Today in the worst things I have ever read comes from an interview on Lithub with a writer named Lonely Christopher. Even though he has reworked Stephen King’s The Shining, Christopher claims that his book is “not fanfic” for a variety of reasons that seem to coalesce in his need to quote literary theorists.

The unbearably pretentious article is such a slog I don’t even want to link you to it, but here it is if you’re feeling nice and masochistic. As you read, you’ll shake your head so many times you’ll get whiplash, and you’ll continually text your group text chat screaming in all caps and repeating, “Are we sure this isn’t a @GuyInYourMFA parody?” Because everything here reads like it was written and spoken by @GuyInYourMFA, only lacking any of that account’s winking awareness.

What this really reminds me of is that guy who made even the professor cringe whenever he raised his hand in lit class, because everyone knew he was about to rattle off a bunch of nonsense word salad strung together with references to Derrida. To wit, here’s Lonely:

The book is a concerted rejection of the standards of any type of literature, so in that way it is reacting to the formal elements it eschews, and interacting with readerly expectations as well as the history of the medium.

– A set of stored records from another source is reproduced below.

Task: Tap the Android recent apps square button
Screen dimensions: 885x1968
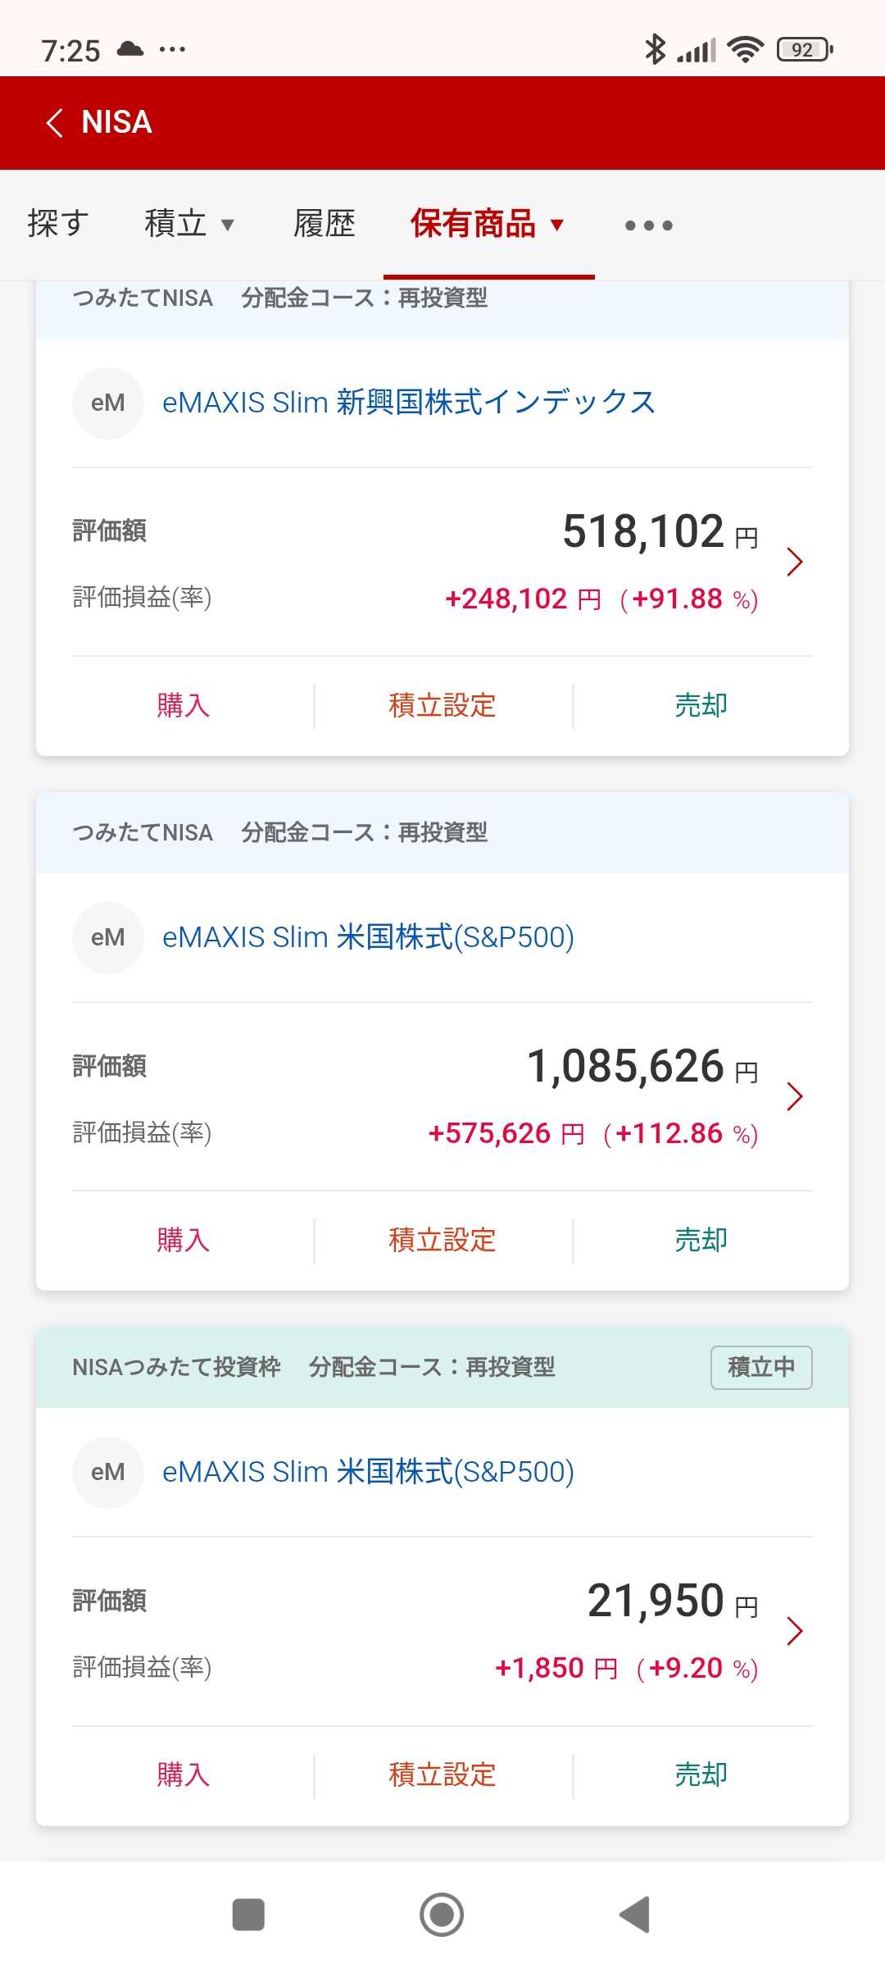Action: click(248, 1915)
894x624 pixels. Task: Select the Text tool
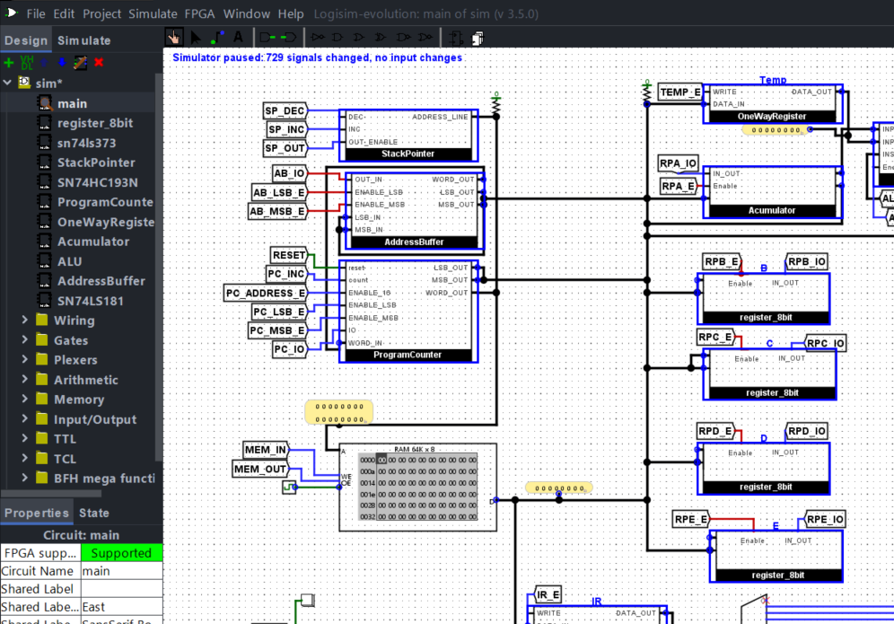(x=238, y=37)
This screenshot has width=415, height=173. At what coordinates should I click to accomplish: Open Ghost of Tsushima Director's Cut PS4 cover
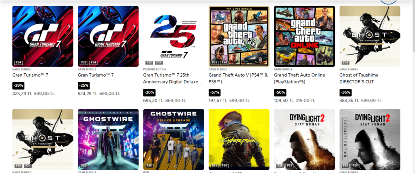[370, 36]
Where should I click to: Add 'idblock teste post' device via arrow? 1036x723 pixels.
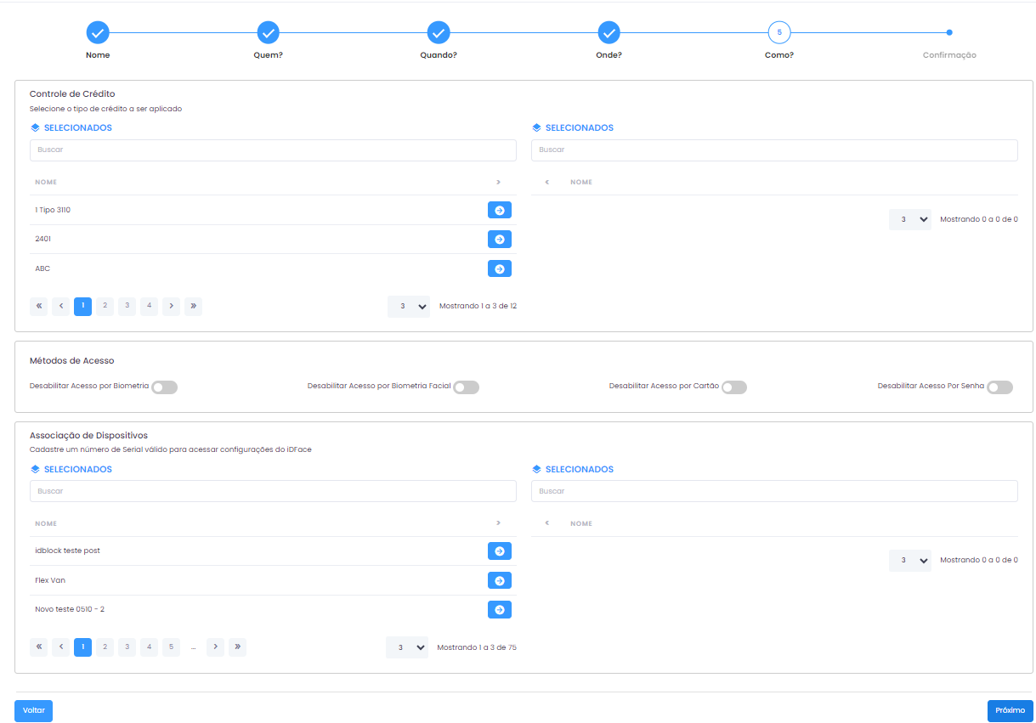499,551
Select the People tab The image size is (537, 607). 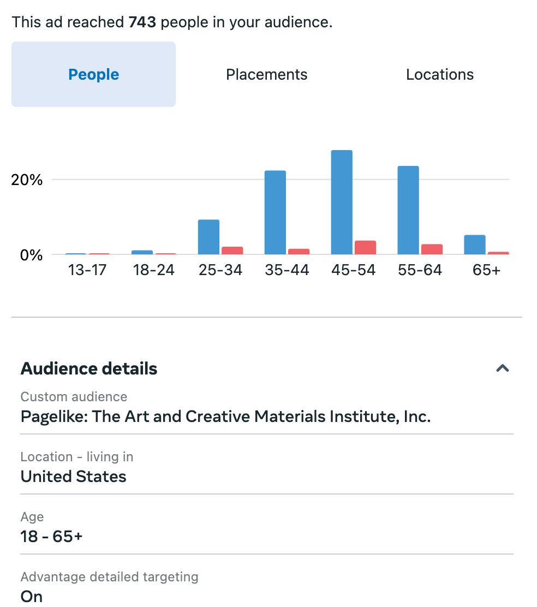93,74
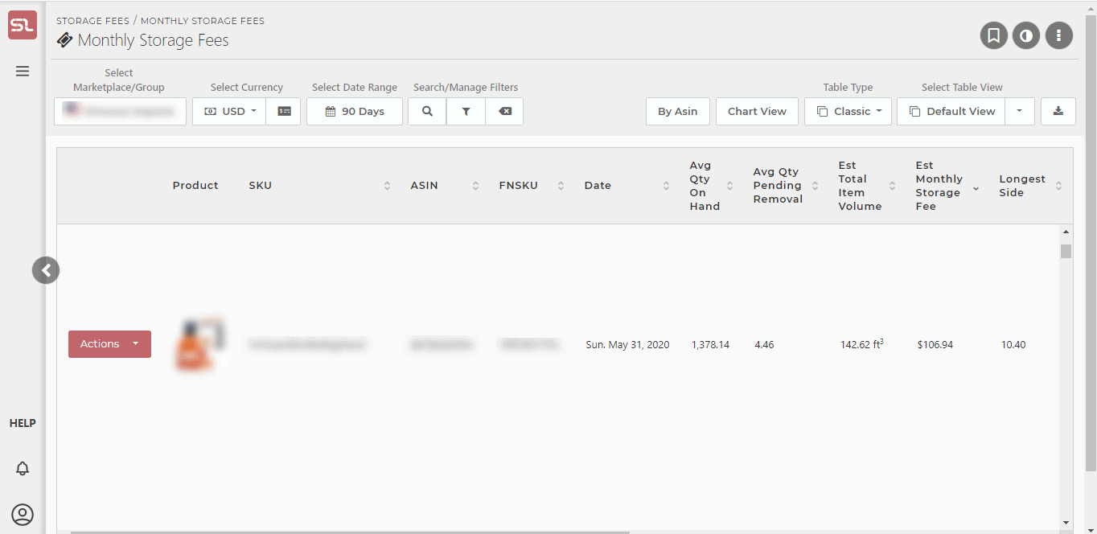The image size is (1097, 534).
Task: Open the filter funnel icon
Action: [466, 111]
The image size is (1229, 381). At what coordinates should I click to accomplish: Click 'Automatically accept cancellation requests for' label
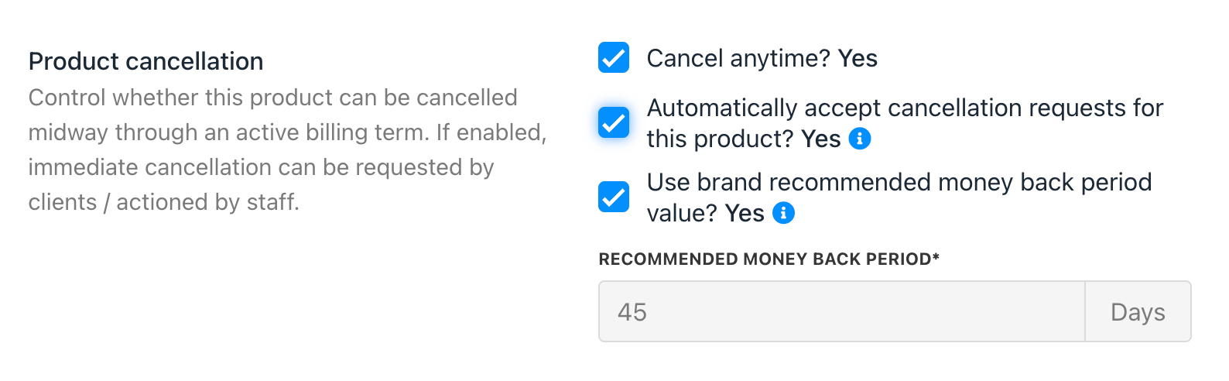[x=905, y=108]
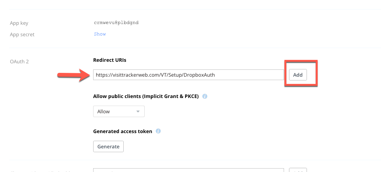The image size is (381, 172).
Task: Click the Redirect URIs heading
Action: (110, 60)
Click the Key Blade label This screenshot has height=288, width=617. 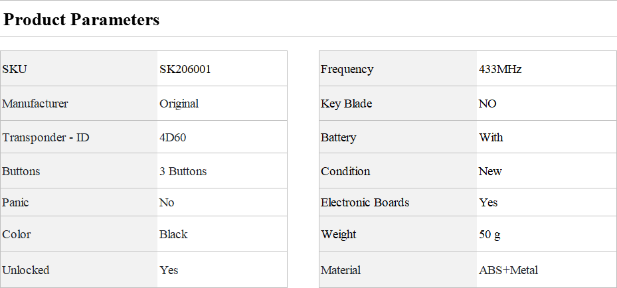(x=346, y=104)

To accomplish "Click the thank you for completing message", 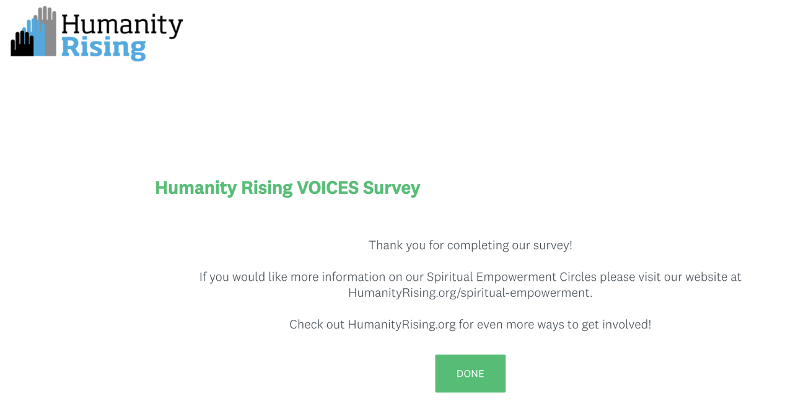I will coord(470,245).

I guess the reason why this isn’t “fan fiction” is because, first of all, it’s not enjoyable in the same way and then it’s vaguely academic.

Well, at least he admits that his book is “not enjoyable” in the same way as fan-fic, but it’s the insistence on academic influences elevating the work out of fic-dom that’s really making my brain explode.

Aesthetically speaking, it owes much to Stein, Beckett, Robbe-Grillet, and Bernhard. Intellectually, it has a relationship to Barthes, Foucault, Derrida, Debord, and especially Baudrillard. So it is having conversations with different texts in different ways.

Sorry, I had to pause to clean up the bits and pieces of my exploded brain. Do you see what I mean? Word salad that sounds fancy but means little. Spitting out famous writers and theorists in a whirligig of self-importance in the hope they’ll somehow be associated with you if you name-drop them enough.

The interview is full of jaw-dropping sentences that I frankly wish were intended as parody because by those standards they would be stunning (as real statements, they are laugh/rage-inducing). The reason why we’re here, however—and the reason I’m bothering to call this article out and give this writer any attention—is Christopher’s repeated insistence that he was engaged in some kind of grandiose, drug-fueled literary Experience when he wrote the book THERE, and as such, he’s not creating anything so lowbrow as the accursed fanfiction or even just plain “literary fiction.”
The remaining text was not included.